Volumes provide persistent storage to containers within pods so that they can read and write data to a central disk across multiple pods. They are especially useful in machine learning when you need to store and access data, models, and other artifacts required for training, serving, and inference tasks.
In this blog, we will discuss how to utilize volumes and the options available in each cloud.
When to use Kubernetes volumes?
A few usecases where volumes turn out to be very useful:
- Share training data: It's possible multiple data scientists are training on the same data, or we are running multiple experiments in parallel on the same dataset. The naive way will be to duplicate the data for multiple data scientists—however, this will end up costing us much more. A more efficient way here will be to store the training data in a volume and mount the volume to the notebooks of different data scientists.
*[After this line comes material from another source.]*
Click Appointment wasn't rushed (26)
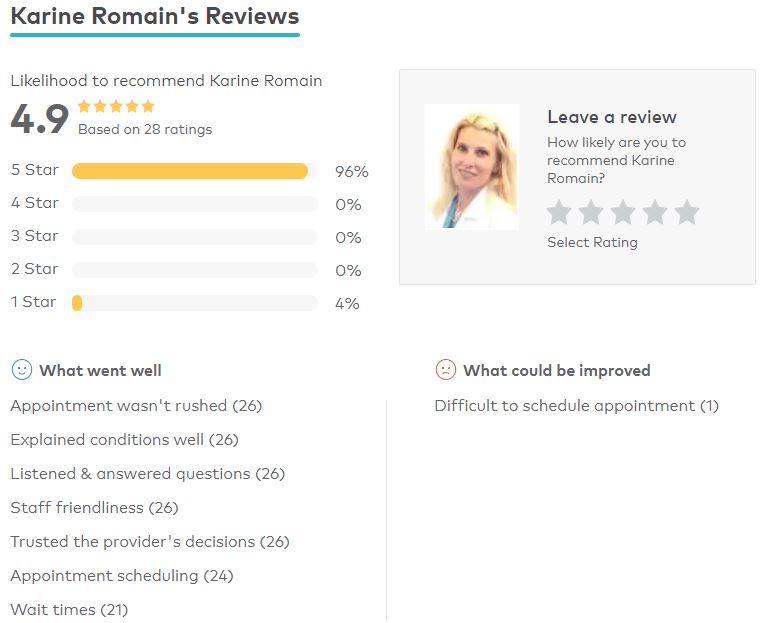Image resolution: width=764 pixels, height=623 pixels. point(136,406)
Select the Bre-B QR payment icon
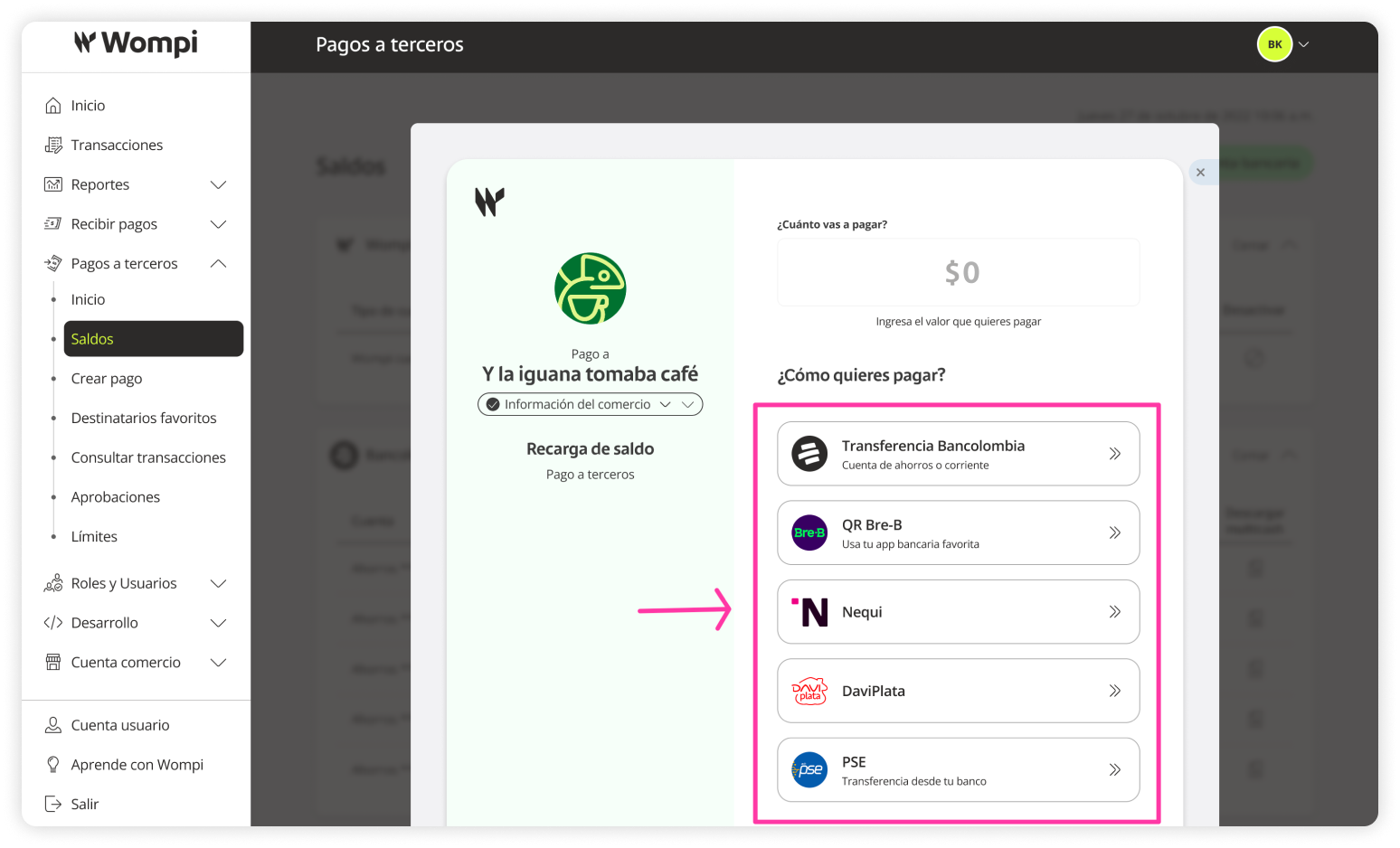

- Model Storage: If we are hosting models as real-time APIs, there will be multiple replicas of the API server to handle the traffic. Here, every replica must download the model from the model registry (say S3) to the local disk. If every replica does this repeatedly, it will take more time to start up and also incur more S3 access costs. Using volumes, you can store your trained models externally and mount them onto the inference server. There is no need to download the model; the API server can just find the model on disk at the mounted path.
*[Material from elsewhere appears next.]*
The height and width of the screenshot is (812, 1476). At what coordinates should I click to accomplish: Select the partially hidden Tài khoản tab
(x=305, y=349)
- Artifact Sharing: We might have a usecase wherein the output of one pipeline stage needs to be consumed by the next stage. For example, after finetuning a model, we might need to host it as an API just for experimentation. While we can write the model to S3 and then download it back from S3, it will take a lot of time just for the model upload/download process. Instead, for faster experimentation, the finetuning job can just write the model to a volume, and the inference service can then mount the volume with the model.
- Checkpointing: During the training of machine learning models, it's common to save checkpoints periodically to resume training in case of failure or to fine-tune models. Volumes can be used to store these checkpoint files, ensuring that training progress is not lost when a job restarts from failure. This also enables you to run training on-spot instances, saving a lot of costs.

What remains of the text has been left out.